Nous sommes tous en face d’un immense gâchis qui aurait pu être évité si la raison et le bon sens avaient guidé les dirigeants politiques français. Désormais nous savons tous que la précipitation peut produire l’effet contraire de ce qu’on recherche.
Le comportement du gouvernement français et de son président dans cette affaire va rendre plus que difficile la recherche d’une solution négociée de la crise nigérienne. La France comme d’habitude affectionne les combats d’arrière-gardes ainsi que la négation des évidences comme ce fut le cas pendant la guerre d’Algérie de 1954 à 1962.
Observons ici l’indignité de la France
À la lumière des faits, la convocation à l’Élysée d’un conseil de défense de la république française comme si le Niger était Mayotte, la Réunion, la Martinique la nouvelle Calédonie ou la Guadeloupe a été un choc pour beaucoup d’Africains.
Le discours d’Emmanuel Macron, qui disait avoir demandé à la CEDEAO de prendre des sanctions contre le Niger a eu l’effet inverse de créer une sympathie pour la junte nigérienne et son CNSP. La fermeture des frontières des pays voisins ainsi que les sanctions économiques et bancaires imposées au Niger sont criminelles et indignes de la CEDEAO.
On a aujourd’hui le sentiment que l’organisation régionale qui doit promouvoir la coopération économique la solidarité et l’intégration des économies de l’Afrique de l’Ouest est en train de se saborder en se mettant au service des intérêts extra africains.
Cette idée de brandir d’entrée une menace d’intervention militaire pour libérer Mohamed Bazoum pour faire plaisir à la France vient de nous convaincre que la CEDEAO a perdu sa propre boussole. Cela nous amène à faire le constat dramatique de son incapacité à promouvoir une CEDEAO des peuples Ouest africains.
De simples infrastructures comme des routes manquent à l’intérieur de l’espace communautaire de l’Afrique de l’Ouest. Aussi, nous constatons avec regret le faible niveau des échanges commerciaux à l’intérieur de l’espace CEDEAO et surtout le manque de compétitivité du secteur privé.
Toutes ces lacunes sont des obstacles à l’intégration économique régionale. Voilà des problèmes qui doivent plus préoccuper la CEDEAO au lieu d’aller se mettre à la remorque d’une tierce puissance pour venir punir un pays voisin et frère.
Observez avec nous le parlement de la CEDEAO et vous constaterez que c’est le seul corps législatif au monde qui ne légifère pas, c’est vous dire à quel point l’institution qui veux parler et agir au nom des peuples de la sous-région est une immense plaisanterie.
En définitive nous faisons aujourd’hui le constat dramatique que la CEDEAO, ne représente rien, ni personne comme les soi-disant États qui la compose. Elle est structurellement plus qu’une fiction qu’une réalité.

Données:

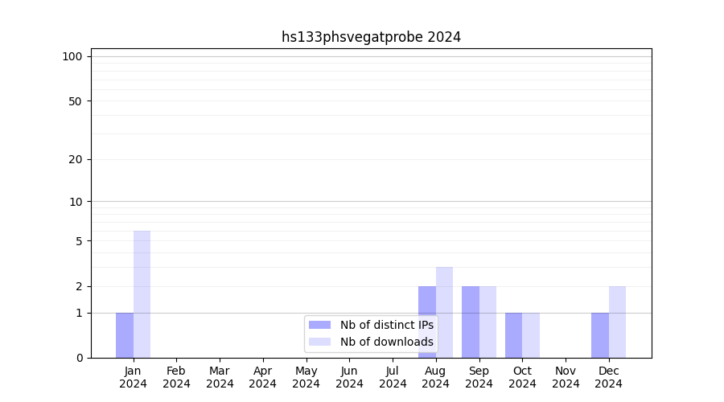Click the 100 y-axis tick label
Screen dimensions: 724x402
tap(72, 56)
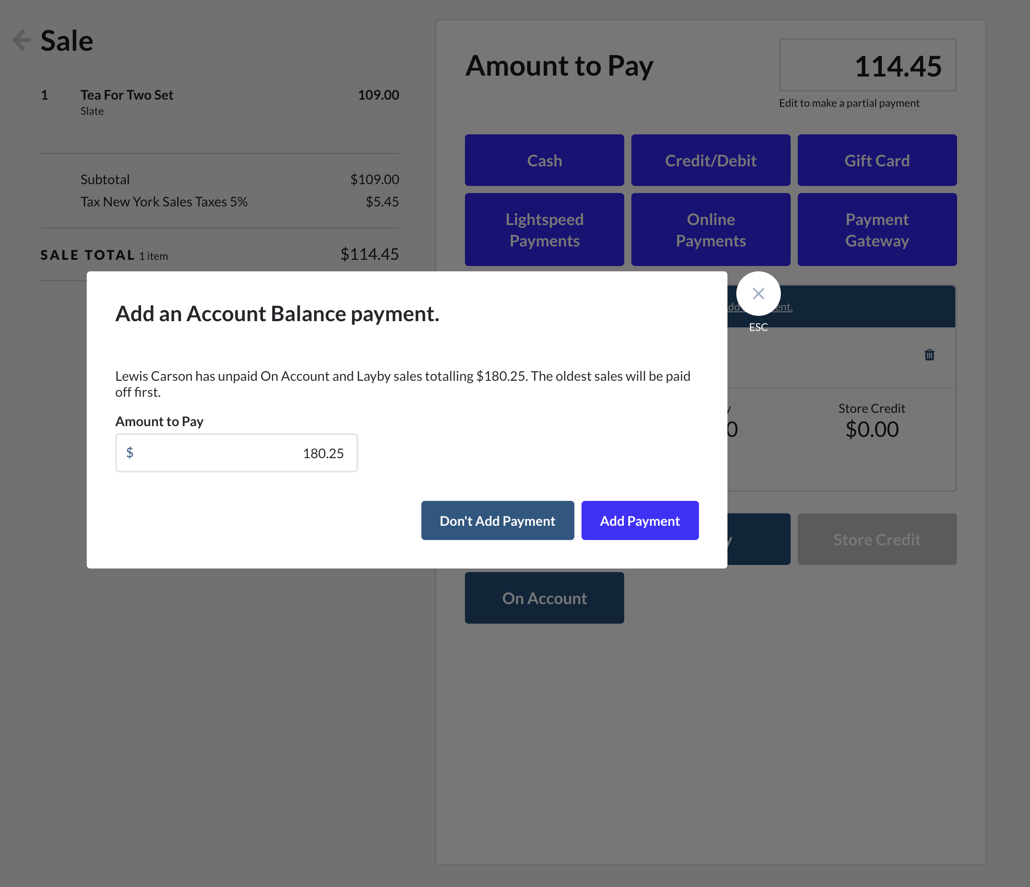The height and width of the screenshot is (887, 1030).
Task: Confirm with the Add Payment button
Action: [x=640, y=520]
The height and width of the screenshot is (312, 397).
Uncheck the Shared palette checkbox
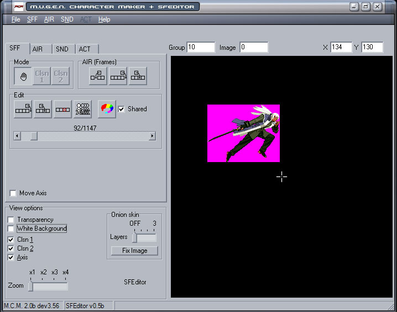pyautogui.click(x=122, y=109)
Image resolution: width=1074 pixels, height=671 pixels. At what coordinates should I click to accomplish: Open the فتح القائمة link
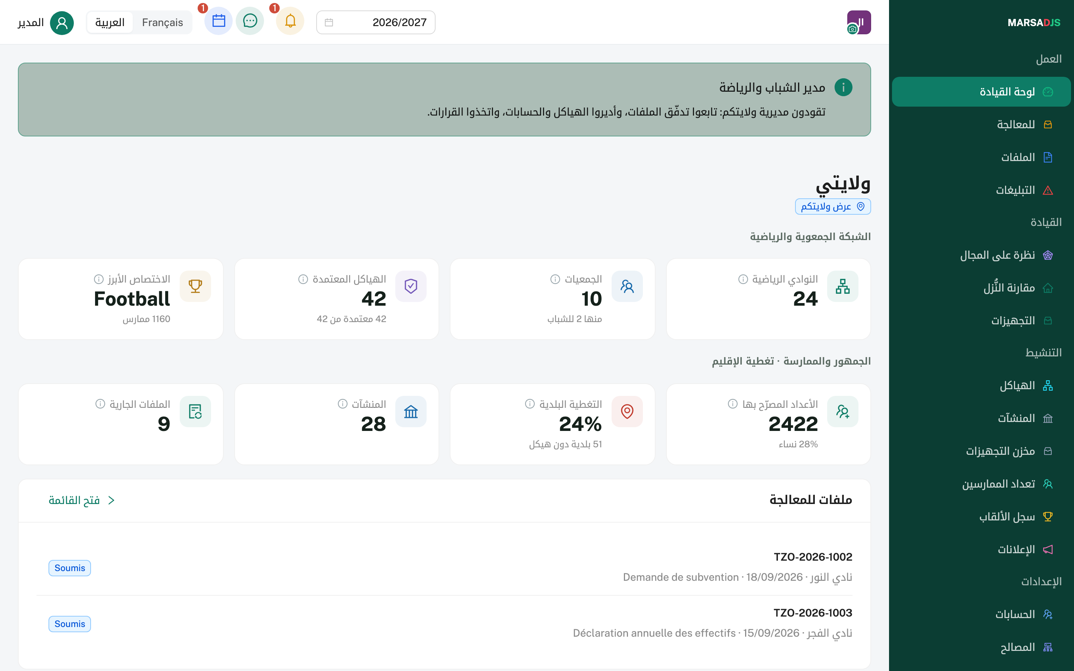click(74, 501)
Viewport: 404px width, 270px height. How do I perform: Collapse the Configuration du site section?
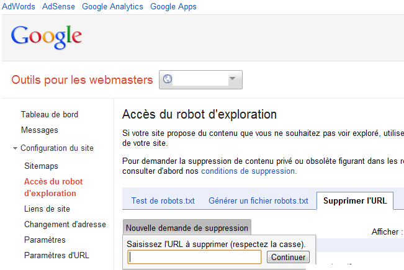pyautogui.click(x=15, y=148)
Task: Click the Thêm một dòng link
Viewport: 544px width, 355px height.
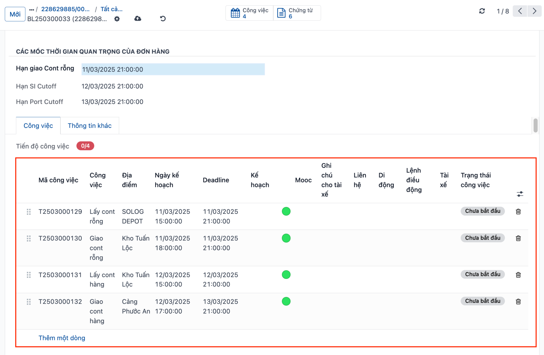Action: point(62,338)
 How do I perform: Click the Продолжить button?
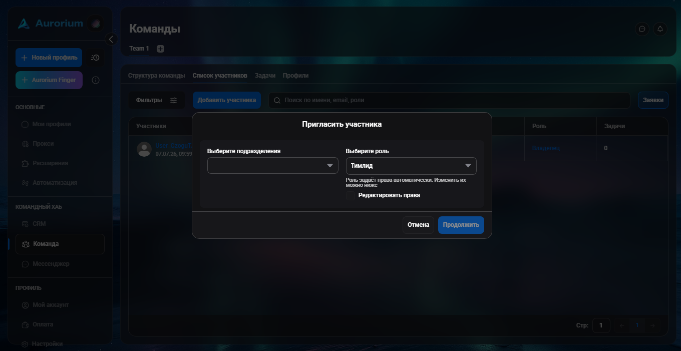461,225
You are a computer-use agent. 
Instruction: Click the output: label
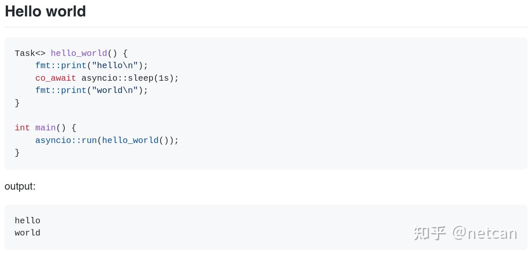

### Consignes:
a – Répondez à ces questions sur le texte consacré à la crise nigérienne :
(i) À quelle guerre, et sur quelles années, le texte compare-t-il la négation des évidences par la France ?
(ii) Qu'est-ce qu'Emmanuel Macron disait avoir demandé à la CEDEAO ?
(iii) Qu'est-ce qui distingue le parlement de la CEDEAO de tout autre corps législatif selon le texte ?
b – Poursuivez le texte consacré à la crise nigérienne à partir de sa dernière phrase.

### Réponses par consigne:
a –
(i) À la guerre d'Algérie, de 1954 à 1962.
(ii) De prendre des sanctions contre le Niger.
(iii) C'est le seul corps législatif au monde qui ne légifère pas.

b –
La dénonciation des accords de défense entre le Niger et la France ainsi que le refus français de ne pas quitter le Niger est aussi une attitude arrogante et méprisante difficilement acceptable car cela peut pousser la junte et son CNSP à faire appel à des pays tiers pour l’aider à chasser la France.
C’est juridiquement intenable de vouloir rester dans un pays ou on ne veut plus de toi. Quel est la valeur juridique des accords léonins de défense qui n’ont jamais été ratifiés par les parlements de nos malheureux pays africains.
La plupart de ces accords ont des clauses secrètes qui dévoilées devant un tribunal plongeront le monde entier dans un immense dégoût envers celui qui veut en faire un document de droit. Dire que Mohamed Bazoum, est le président démocratiquement et divinement élu fait sourire.
Omar Bongo, Gnassingbé Eyadema, Blaise Compaoré, Habyarimana, Idriss Deby Ethno et consorts, avaient tous organisé des élections avec des scores à la soviétique en leur faveur avec en bonus le soutien et les félicitations de la France et pourtant ils étaient des dictateurs de la pire espèce.
L’avenir du Niger dans un sahel en ébullition
Le Niger veut sortir des relations toxiques qu’il entretien avec la France qui vampirise son effort de développement, sa liberté et sa soif de progrès. Avoir de l’uranium sans avoir de l’électricité. Un partenaire qui pille vos ressources sans un regard pour vos souffrances est difficilement acceptable aujourd’hui.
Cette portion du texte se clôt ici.